(Collection entries)
____

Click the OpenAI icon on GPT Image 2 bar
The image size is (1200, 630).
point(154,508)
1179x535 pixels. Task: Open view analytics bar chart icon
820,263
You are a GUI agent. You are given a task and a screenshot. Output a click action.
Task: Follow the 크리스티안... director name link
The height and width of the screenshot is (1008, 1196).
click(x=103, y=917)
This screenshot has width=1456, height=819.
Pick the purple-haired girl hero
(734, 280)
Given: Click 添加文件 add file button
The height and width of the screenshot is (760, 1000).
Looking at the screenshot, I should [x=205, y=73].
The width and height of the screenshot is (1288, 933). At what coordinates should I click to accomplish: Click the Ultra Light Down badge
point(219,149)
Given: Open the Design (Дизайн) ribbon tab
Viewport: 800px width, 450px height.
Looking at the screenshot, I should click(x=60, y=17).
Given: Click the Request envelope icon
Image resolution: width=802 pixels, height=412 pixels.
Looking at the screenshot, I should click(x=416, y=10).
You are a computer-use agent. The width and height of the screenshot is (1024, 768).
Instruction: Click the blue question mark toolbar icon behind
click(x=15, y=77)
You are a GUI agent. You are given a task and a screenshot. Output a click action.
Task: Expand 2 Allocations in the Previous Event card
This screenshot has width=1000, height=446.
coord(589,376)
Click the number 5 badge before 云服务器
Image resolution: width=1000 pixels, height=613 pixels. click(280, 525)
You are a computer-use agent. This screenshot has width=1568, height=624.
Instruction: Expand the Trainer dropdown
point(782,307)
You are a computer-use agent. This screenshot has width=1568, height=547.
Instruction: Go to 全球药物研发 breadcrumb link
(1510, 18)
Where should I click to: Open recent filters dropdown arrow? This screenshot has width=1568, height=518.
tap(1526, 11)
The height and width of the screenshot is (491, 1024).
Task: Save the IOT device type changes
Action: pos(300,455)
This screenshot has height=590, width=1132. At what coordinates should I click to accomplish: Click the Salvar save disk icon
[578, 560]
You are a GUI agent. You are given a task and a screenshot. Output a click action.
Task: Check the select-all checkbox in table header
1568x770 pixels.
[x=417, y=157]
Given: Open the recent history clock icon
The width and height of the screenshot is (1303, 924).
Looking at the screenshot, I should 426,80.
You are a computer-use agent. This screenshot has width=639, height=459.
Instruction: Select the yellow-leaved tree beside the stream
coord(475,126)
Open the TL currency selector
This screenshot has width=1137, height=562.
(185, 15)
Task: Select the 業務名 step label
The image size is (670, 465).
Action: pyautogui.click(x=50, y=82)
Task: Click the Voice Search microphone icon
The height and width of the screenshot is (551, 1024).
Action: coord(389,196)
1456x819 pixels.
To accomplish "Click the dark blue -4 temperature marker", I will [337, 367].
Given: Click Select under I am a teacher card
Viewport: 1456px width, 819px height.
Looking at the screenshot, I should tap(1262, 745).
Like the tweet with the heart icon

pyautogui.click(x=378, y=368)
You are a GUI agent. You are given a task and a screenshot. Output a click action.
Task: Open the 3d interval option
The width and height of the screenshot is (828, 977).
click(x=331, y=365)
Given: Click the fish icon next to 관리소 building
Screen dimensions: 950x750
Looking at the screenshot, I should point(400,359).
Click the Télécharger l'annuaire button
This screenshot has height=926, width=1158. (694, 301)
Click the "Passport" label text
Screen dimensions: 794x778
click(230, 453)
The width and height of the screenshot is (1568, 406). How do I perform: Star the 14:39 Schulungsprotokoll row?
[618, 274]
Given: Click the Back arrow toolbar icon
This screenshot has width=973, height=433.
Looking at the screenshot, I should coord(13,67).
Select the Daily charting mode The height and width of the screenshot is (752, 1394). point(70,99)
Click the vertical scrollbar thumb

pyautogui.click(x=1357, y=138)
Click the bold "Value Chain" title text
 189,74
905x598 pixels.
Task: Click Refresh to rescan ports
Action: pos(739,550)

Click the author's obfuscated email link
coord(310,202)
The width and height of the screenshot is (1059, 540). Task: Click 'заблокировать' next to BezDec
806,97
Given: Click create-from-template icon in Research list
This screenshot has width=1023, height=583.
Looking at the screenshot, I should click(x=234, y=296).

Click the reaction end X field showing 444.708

____

_Exercise directions_:
Begin at the line containing "Click the vertical scrollbar thumb" and reproduce every line through the last one in the records above, exactly.

_Exercise response_:
Click the vertical scrollbar thumb

pyautogui.click(x=1357, y=138)
Click the bold "Value Chain" title text
 189,74
905x598 pixels.
Task: Click Refresh to rescan ports
Action: pos(739,550)

Click the author's obfuscated email link
coord(310,202)
The width and height of the screenshot is (1059, 540). Task: Click 'заблокировать' next to BezDec
806,97
Given: Click create-from-template icon in Research list
This screenshot has width=1023, height=583.
Looking at the screenshot, I should click(x=234, y=296).

Click the reaction end X field showing 444.708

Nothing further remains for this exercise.